## Requirement a
List every army corps that the regiment history below names.

The 4th Delaware Infantry Regiment was an infantry regiment in the Union Army during the American Civil War.

Service
The 4th Delaware Infantry Regiment was organized at Wilmington, Delaware beginning June through November 1862 and mustered in for three years' service.

The regiment was attached to Defenses of Baltimore, VIII Corps, Middle Department, to December 1862. Busteed's Independent Brigade, IV Corps, Department of Virginia, to May 1863. King's Independent Brigade, IV Corps, to June 1863. Unattached, IV Corps, to July. Unassigned, King's Division, XXII Corps, Department of Washington, to January 1864. Tyler's Division, XXII Corps, to May 1864. 2nd Brigade, 4th Division, V Corps, Army of the Potomac, to August 1864. 3rd Brigade, 2nd Division, V Corps, to June 1865.

The 4th Delaware Infantry mustered out of service June 3, 1865.

## Requirement b
In the entries, starting with the line that contains "Click the 20 level label in the FAST chart" and going on through the last line of the entries, swap "Screen dimensions" for "Display size" and give those lines again with nothing else changed.

(Recorded data)
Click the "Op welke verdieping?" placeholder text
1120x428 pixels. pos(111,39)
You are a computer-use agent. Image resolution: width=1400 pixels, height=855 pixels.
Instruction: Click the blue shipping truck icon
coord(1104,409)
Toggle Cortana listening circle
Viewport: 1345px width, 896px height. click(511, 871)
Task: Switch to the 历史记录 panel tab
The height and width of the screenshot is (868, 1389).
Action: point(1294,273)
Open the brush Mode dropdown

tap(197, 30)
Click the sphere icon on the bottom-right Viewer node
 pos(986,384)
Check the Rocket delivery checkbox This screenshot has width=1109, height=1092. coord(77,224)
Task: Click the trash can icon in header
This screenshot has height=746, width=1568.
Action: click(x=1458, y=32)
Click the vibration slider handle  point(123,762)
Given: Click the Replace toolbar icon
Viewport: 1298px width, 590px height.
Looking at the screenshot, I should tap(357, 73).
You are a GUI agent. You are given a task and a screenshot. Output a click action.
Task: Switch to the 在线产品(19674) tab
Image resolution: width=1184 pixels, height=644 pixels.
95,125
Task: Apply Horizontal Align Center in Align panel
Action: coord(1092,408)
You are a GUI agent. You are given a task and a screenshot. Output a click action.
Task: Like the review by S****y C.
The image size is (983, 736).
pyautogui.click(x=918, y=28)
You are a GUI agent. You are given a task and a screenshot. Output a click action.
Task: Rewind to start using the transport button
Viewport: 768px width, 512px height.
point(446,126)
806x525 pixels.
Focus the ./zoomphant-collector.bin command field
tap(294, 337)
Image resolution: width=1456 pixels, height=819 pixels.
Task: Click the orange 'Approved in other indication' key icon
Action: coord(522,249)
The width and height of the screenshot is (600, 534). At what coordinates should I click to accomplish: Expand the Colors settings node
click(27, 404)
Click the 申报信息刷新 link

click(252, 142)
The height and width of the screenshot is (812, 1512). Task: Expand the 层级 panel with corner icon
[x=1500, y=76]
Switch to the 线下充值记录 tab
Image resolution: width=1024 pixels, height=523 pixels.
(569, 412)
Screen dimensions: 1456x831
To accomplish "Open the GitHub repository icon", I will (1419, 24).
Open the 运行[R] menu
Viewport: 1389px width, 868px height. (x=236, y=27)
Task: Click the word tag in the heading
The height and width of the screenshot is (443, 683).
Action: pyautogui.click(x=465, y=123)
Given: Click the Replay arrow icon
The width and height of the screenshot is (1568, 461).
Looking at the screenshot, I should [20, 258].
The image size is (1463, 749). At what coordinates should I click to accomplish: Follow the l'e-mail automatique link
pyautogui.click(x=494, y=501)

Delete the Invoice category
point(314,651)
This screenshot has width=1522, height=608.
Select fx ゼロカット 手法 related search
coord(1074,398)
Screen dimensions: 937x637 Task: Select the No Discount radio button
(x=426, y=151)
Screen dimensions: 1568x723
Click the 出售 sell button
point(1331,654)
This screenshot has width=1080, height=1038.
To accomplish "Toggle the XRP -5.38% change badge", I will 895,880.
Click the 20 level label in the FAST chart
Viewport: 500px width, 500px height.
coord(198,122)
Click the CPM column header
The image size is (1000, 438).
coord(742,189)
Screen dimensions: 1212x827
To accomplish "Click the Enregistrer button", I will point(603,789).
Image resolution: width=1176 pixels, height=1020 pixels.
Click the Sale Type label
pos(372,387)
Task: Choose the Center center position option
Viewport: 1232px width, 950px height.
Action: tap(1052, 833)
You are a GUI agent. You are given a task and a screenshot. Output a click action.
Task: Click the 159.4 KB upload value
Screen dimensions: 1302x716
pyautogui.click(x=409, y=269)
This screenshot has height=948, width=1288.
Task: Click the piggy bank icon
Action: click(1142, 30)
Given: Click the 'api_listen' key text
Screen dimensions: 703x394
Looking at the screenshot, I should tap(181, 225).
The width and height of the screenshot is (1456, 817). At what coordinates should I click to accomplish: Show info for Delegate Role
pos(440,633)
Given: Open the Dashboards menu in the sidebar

## Full response a
VIII Corps, IV Corps, XXII Corps, V Corps

## Full response b
Click the 20 level label in the FAST chart
Viewport: 500px width, 500px height.
coord(198,122)
Click the CPM column header
The image size is (1000, 438).
coord(742,189)
Display size: 1212x827
To accomplish "Click the Enregistrer button", I will point(603,789).
Image resolution: width=1176 pixels, height=1020 pixels.
Click the Sale Type label
pos(372,387)
Task: Choose the Center center position option
Viewport: 1232px width, 950px height.
Action: tap(1052, 833)
You are a GUI agent. You are given a task and a screenshot. Output a click action.
Task: Click the 159.4 KB upload value
Display size: 1302x716
pyautogui.click(x=409, y=269)
This screenshot has height=948, width=1288.
Task: Click the piggy bank icon
Action: click(1142, 30)
Given: Click the 'api_listen' key text
Display size: 703x394
Looking at the screenshot, I should tap(181, 225).
The width and height of the screenshot is (1456, 817). At what coordinates should I click to accomplish: Show info for Delegate Role
pos(440,633)
Given: Open the Dashboards menu in the sidebar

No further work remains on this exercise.